Peace I leave with you. My peace I give to you. Not as the world gives do I give to you. (John 14:27)
My young friend Josh Woo is visiting his parents’ homeland of Korea while on summer vacation from his studies at the University of Southern California. Today, I read the email he sends occasionally to friends and family. Over the weekend, he visited the DMZ, that “demilitarized zone” marking the border between North and South Korea, part of the settlement which ended the Korean War in 1953. Josh sent several pictures, including one showing a sign with the number: 21,172.
“That’s the number of days since the Korean War ended,” he said. Then he surmised, “This probably means that in their minds that war is not really over.”
I expect he’s right. What we have here is a truce, an agreement to disagree.

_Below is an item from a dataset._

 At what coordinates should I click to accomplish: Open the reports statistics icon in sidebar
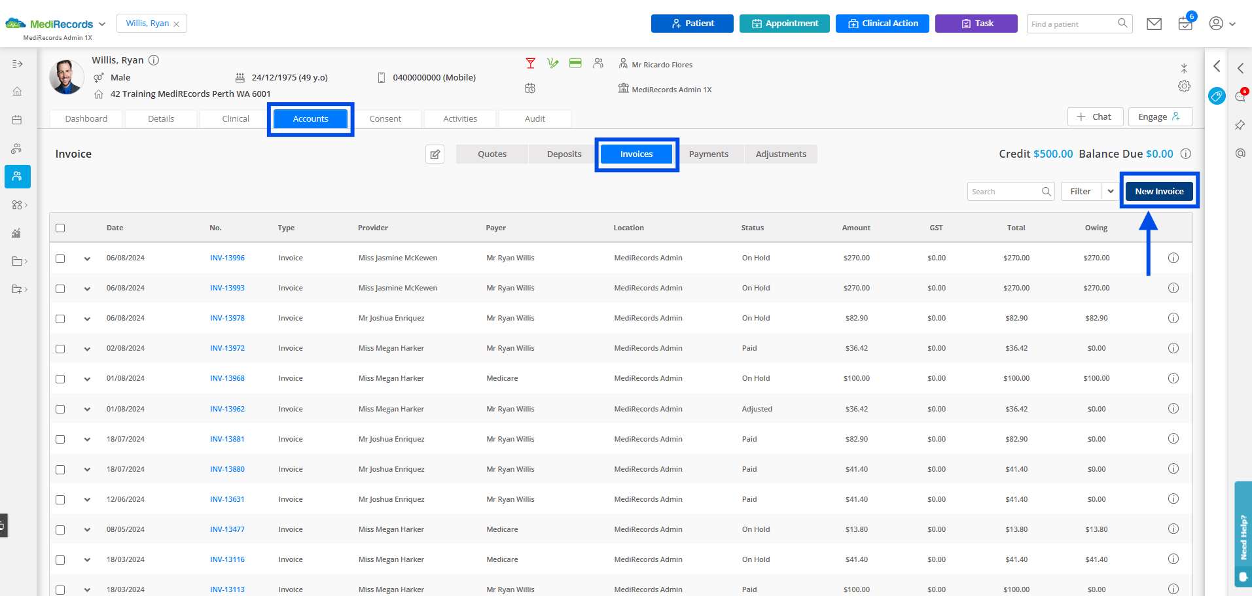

For each of those thousands of days, relations between these two nations and its people have been strained.
What we do not have is peace.
When I went off to my freshman year of college, that truce was five years old. I recall our history professor, Mae Parrish, lauding the agreement that ended that war, calling it a mark of maturity among nations. Rather than a fight to the death, rather than demanding “unconditional surrender” of one side or the other, the combatants agreed to disagree.
That’s about the best we humans can do sometimes. And, let us be quick to say, it’s a far cry better than slaughtering our young men and women to make a point or have our way.
But let us not call it peace. Peace is something else altogether.
Scripture knows three kinds of peace: with God, within ourselves, and between one another The implications for Christ-disciples are enormous.